Televisiemakers hebben dus ondanks de obstakels vertelvormen gevonden waarin ze dystopische verhalen kunnen gieten. Derek Thompson, journalist bij tijdschrift The Atlantic, omschrijft in een artikel hoe een dystopie soms zelfs werkelijkheid wordt. Hij haalt een nieuwe televisieshow aan, een quiz, die ‘zo dystopisch is dat deze niet zal mogen bestaan’. Het gaat om Paid Off, waarin studenten met gigantische studieschulden worden aangemoedigd om op onzinnige wijze de strijd met elkaar aan te gaan. Dit is volgens Thompson dystopisch omdat hier twee ideologische krachten worden verenigd in een pervers product: de linkse ‘welvaartsstaat’ met haar linkse vermaak versus de rechtse bezwaren tegen subsidies voor onderwijs en gezondheidszorg.
Paid Off kan je vergelijken met een soort merkwaardige loterij waarin het gros van de deelnemers achteraf toch met een schuld blijft zitten. Deze premisse zou niet misstaan in een aflevering van Black Mirror. De anthologiereeks van Charlie Brooker is om die reden misschien wel het sterkst in het verbeelden van dystopieën. In elke aflevering passeren thema’s als technofobie (de angst voor techniek an sich) en technoparanoia (de angst voor de negatieve gevolgen van techniek) de revue. Online pesten, de risico’s van virtual reality, de risico’s van sociale media. Black Mirror schuurt tegen de (toekomstige) realiteit aan. Zoals in de aflevering Nosedive (foto onder), waarin een personage op een soort Facebook-achtig platform slechte beoordelingen krijgt, en steeds verder wegzinkt in de ellende.

::::::::::

*OPDRACHT:* Zet de tekst over dystopieën op televisie voort na de laatste zin. De lijst die volgt doet hier niet ter zake.

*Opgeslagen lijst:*
::::::::::

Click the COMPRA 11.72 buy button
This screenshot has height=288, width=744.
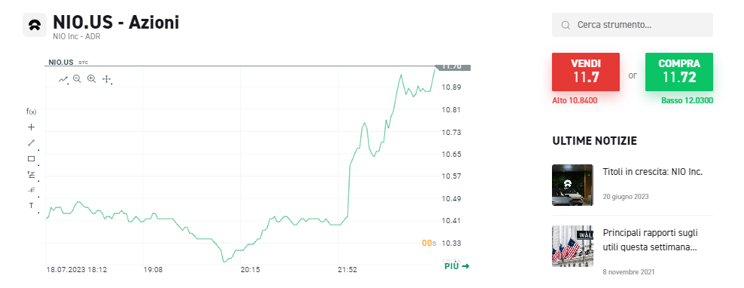point(679,72)
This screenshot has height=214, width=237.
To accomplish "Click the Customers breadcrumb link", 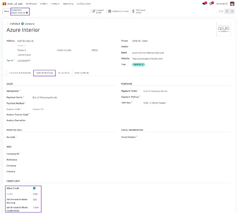I will tap(16, 10).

::::::::::

*ANTWOORD:*
Veel critici zijn het erover eens dat de opzet van Black Mirror – elke aflevering een ander onderwerp en een andere setting – het meest doeltreffend is, omdat het veel gelijkenissen heeft met het maken van een speelfilm. Brooker en zijn producent Annabel Jones vergelijken hun creatieve proces in interviews regelmatig daarmee. Zo voorkomt het duo dat de kijker uitgekeken raakt, en is er de mogelijkheid om elke aflevering te voorzien van een andere ‘toon’, met een andere regisseur.
Ondanks alle bovengenoemde hosanna over Black Mirror en andere dystopische televisie zijn er ook journalisten die kritiek hebben op het genre. In een artikel op de website van de Australische publieke omroep beklaagt Nayuka Gorrie zich over The Handmaid’s Tale, één van de series die daar wordt uitgezonden. De titel van haar stuk luidt: ‘Why The Handmaid’s Tale is Not Dystopian for Black Women.’ Daarmee bedoelt ze dat de vrouwelijke slavernij in het drama geen noviteit is voor zwarte vrouwen. Niet iedereen voelt zich dus volwaardig gerepresenteerd in dystopische series. Gorrie vraagt zich eveneens terecht af hoe het in The Handmaid’s Tale zit met de status van transmensen. Ook zet ze vraagtekens bij de behandeling van ras: daar wordt in de serie niet over gerept.
Gorrie’s betoog roept vragen op over de betekenis en verbeelding van dystopieën op televisie. Hoe gaan makers hun verhalen inclusiever maken, en hoe gaan ze de dystopische sfeer ná de verkiezing van Trump visualizeren? Veelgehoorde kritiek op dystopische televisieseries – en ja, dat geldt in sommige opzichten ook voor Black Mirror – is dat ze te vaak zijn geworteld in het verleden en te weinig in het nu, of in de toekomst. Denk bijvoorbeeld aan al die bewerkingen van het verouderde werk van Philip K. Dick uit de vorige eeuw, waaronder het recente Electric Dreams. Gelukkig zijn er ook al nieuwe vormen boven komen drijven voor het uitdragen van een dystopische boodschap, zoals de videoclip: zie Donald Glover aka Childish Gambino in zijn omineuze This is America.